Data on length of stay appeared to be scattered in the control group with a length of
stay of 1-3 days there were 10 people (40%), at 3-5 days there were 11 people (44%), and
more than 5 days there were 4 people (16%). While the length of stay seemed to be spread
in the PE group with a length of stay of 1-3 days there were 3 people (12%), at 3-5 days
there were 20 people (80%), and more than 5 days there were 2 people (8%). There is no
significant difference data on length of stay.
BMI data for pregnant women were distributed to the control group with mean ±
stan.dev. was 29.79 ± 2.28 and in the preeclampsia group the mean ± stan.dev. is 32.1 ±
3.32There was a very significant difference (p = 0.006 <α) in the BMI data between
normotensive and preeclamptic pregnancies.
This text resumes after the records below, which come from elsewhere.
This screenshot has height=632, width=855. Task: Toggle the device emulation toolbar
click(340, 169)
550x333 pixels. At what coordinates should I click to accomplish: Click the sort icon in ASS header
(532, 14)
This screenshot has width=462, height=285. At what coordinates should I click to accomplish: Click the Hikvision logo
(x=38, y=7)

In the outcome data, it appears that there is no significant difference between the PE
group and control group.
Based on gestational age in the group / control, the largest mean ± standard
deviation was 38.32 ± 2.56 weeks, whereas in the pre-eclampsia group the mean ± standard
deviation was 38.48 ± 2.82 weeks. It appears that the distribution of gestational age data
shows almost the same value. So this means there is no significant difference in gestational
age.
The distribution of data characteristics based on parity in this study showed that in
the preeclampsia group there were 18 primigravidas (72%) and 7 multigravidas (28%).
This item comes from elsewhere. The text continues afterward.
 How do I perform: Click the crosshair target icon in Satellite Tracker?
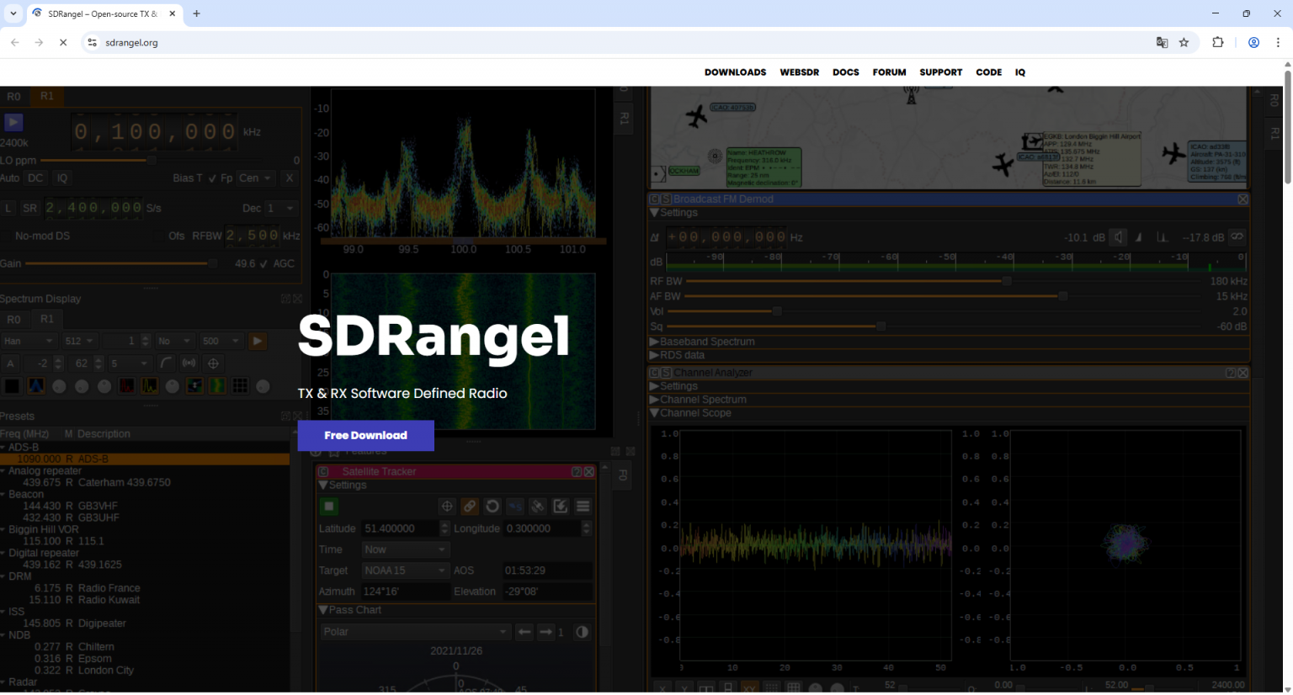446,506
Whereas in the normotensive group, 9 people (36%) were found primigravida and 16 (64%)
multigravidas had a previous history of preeclampsia. Preeclampsia pregnancies are more
common in primigravidas than in multigravidas.
Pregnant women who have had preeclampsia in the first pregnancy have 7x the risk
of getting preeclampsia in the second pregnancy (Duckitt, 2005). From this study,
Preeclampsia tends to have a previous history of preeclampsia.